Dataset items
****************

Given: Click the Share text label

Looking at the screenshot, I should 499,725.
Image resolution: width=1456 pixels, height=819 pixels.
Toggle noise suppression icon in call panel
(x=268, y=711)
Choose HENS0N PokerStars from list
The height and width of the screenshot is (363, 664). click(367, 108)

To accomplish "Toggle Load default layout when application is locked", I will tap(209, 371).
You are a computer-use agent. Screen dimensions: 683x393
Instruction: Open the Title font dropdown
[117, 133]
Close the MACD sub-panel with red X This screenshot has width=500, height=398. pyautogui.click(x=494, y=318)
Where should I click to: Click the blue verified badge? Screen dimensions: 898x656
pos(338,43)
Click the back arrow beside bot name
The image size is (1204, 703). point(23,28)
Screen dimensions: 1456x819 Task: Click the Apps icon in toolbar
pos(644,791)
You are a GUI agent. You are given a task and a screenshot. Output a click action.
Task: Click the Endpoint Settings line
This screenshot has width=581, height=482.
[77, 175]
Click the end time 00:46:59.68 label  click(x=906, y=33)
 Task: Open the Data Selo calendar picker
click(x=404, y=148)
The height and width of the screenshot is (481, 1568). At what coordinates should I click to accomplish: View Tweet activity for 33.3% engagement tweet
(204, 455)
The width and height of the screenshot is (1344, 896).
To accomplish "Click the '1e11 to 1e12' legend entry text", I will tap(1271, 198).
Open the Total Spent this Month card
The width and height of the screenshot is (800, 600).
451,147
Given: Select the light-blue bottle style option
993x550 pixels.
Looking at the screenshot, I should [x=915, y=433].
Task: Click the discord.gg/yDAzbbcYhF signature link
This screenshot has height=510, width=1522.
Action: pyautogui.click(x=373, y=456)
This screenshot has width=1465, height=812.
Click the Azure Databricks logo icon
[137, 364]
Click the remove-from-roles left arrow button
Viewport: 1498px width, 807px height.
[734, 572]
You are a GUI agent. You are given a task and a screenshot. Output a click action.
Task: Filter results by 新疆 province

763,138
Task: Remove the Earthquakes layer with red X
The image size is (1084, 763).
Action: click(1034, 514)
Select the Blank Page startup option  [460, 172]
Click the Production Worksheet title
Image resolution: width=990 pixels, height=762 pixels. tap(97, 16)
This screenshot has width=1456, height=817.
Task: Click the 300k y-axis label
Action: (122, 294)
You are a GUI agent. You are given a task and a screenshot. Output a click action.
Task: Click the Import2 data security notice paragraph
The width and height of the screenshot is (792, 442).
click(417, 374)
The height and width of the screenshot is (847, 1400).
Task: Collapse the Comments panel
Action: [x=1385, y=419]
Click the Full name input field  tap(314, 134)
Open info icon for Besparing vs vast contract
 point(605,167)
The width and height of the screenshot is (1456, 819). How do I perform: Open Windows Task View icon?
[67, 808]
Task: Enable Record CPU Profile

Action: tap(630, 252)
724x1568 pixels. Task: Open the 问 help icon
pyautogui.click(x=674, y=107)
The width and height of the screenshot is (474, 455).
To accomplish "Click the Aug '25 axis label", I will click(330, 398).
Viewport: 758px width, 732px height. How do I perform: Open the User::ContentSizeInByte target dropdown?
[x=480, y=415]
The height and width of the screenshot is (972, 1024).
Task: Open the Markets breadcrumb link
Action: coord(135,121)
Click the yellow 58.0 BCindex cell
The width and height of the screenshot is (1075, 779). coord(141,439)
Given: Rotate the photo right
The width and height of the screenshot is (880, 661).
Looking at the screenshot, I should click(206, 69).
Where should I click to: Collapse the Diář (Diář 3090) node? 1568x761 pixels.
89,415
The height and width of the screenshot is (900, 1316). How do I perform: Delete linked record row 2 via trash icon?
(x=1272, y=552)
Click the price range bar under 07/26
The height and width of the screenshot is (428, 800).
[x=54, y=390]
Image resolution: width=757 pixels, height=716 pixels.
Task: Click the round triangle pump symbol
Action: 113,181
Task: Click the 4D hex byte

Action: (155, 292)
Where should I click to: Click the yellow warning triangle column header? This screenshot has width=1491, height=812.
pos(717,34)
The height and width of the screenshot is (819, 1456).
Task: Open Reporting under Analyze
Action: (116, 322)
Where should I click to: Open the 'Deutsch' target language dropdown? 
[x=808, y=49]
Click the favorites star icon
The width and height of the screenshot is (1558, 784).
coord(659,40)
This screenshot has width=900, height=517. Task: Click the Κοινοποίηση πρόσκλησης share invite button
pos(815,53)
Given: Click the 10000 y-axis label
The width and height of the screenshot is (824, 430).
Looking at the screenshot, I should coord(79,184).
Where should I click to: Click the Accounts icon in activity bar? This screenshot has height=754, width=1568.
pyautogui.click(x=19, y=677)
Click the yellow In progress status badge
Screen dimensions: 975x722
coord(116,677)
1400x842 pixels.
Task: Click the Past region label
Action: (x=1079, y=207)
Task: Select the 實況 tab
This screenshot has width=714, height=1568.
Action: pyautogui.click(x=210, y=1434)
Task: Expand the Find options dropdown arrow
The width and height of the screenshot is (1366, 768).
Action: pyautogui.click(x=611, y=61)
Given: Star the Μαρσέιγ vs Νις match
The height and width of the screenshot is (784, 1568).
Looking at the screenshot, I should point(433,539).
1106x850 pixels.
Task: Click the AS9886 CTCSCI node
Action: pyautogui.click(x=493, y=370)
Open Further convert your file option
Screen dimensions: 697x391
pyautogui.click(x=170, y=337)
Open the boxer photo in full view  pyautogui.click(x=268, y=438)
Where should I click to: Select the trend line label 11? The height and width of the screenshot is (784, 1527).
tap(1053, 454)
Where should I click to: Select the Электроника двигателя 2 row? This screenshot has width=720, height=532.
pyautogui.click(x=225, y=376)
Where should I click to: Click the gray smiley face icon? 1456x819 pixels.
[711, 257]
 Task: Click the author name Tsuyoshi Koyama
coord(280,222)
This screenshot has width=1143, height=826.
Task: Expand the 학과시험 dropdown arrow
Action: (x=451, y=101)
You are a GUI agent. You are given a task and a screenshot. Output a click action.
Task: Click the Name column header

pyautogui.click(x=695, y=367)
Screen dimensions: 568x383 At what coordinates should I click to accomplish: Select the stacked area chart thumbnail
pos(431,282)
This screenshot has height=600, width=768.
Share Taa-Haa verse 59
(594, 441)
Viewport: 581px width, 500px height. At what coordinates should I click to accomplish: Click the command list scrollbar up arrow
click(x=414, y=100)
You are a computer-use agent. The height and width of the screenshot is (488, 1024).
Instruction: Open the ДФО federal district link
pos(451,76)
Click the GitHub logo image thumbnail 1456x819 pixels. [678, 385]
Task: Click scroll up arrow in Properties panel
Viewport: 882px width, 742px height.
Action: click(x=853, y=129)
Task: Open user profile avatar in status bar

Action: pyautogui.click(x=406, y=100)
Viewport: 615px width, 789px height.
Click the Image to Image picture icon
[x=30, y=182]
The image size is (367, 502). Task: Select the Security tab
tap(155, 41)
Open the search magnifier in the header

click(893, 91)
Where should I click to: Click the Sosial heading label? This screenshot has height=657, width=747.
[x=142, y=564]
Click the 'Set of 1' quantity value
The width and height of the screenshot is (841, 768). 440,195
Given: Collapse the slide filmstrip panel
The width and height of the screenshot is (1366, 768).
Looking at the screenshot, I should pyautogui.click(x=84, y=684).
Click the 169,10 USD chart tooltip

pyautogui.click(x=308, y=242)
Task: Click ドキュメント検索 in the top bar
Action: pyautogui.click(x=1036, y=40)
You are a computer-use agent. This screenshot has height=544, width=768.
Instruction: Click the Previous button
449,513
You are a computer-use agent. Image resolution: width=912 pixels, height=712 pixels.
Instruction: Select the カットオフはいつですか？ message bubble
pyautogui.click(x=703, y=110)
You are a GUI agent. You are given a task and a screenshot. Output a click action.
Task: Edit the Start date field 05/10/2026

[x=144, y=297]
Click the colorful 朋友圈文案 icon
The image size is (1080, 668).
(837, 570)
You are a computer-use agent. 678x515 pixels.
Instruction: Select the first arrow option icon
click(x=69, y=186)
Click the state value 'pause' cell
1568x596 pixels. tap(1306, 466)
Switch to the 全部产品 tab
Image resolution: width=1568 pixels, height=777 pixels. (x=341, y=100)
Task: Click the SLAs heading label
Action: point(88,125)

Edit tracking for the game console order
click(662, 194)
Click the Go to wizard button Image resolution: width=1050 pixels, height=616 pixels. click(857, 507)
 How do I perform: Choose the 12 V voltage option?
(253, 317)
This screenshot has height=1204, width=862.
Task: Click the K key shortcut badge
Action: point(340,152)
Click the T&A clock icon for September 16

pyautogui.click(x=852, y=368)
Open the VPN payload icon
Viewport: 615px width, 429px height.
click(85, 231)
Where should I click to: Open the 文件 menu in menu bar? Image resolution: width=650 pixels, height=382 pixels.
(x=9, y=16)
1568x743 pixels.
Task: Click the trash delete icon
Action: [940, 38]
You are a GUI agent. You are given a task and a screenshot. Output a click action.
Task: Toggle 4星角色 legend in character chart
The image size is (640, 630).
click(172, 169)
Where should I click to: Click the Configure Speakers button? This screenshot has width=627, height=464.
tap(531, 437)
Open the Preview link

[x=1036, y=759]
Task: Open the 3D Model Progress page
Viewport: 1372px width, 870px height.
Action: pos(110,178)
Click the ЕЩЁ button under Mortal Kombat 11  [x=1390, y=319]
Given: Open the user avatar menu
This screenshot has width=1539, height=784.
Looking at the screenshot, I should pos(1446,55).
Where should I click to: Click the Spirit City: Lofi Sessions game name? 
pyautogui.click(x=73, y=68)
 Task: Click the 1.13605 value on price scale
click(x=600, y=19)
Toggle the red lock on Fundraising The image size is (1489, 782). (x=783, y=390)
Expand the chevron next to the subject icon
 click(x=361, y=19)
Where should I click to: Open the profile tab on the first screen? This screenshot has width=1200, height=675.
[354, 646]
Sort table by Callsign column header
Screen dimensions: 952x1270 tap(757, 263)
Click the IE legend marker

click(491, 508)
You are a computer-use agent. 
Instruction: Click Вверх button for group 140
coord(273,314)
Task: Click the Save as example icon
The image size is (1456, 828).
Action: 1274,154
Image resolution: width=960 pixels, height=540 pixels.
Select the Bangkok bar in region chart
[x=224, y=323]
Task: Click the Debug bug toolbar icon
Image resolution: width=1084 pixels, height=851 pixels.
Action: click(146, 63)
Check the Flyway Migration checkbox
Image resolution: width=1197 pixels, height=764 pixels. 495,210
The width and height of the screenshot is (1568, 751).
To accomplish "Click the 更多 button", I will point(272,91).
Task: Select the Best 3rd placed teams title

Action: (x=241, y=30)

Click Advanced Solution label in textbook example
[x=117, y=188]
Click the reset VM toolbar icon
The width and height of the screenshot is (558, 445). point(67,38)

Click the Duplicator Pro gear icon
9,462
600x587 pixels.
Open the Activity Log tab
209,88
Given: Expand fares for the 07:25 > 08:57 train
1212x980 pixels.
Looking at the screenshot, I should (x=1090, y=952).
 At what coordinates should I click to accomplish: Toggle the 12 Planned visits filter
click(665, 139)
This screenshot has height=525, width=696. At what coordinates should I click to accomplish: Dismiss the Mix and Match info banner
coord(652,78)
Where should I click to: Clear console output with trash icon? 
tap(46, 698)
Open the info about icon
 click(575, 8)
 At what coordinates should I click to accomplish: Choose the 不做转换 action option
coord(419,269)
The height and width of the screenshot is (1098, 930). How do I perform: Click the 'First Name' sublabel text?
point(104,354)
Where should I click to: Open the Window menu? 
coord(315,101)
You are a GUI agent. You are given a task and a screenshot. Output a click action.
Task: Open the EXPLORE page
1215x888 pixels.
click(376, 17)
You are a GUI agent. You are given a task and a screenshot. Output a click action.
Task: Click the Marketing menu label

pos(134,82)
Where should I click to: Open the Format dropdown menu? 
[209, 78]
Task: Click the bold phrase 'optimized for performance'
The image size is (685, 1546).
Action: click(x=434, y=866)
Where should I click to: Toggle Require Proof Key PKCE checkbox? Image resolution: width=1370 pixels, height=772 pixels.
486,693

****************

Direction
Arrange the entries from the line with "Where should I click to: Select the Электроника" to the line with "Action: (x=451, y=101)" as a JSON list of strings, one per line, omitting blank lines.

Result below
[
  "Where should I click to: Select the Электроника двигателя 2 row? This screenshot has width=720, height=532.",
  "pyautogui.click(x=225, y=376)",
  "Where should I click to: Click the gray smiley face icon? 1456x819 pixels.",
  "[711, 257]",
  " Task: Click the author name Tsuyoshi Koyama",
  "coord(280,222)",
  "This screenshot has width=1143, height=826.",
  "Task: Expand the 학과시험 dropdown arrow",
  "Action: (x=451, y=101)"
]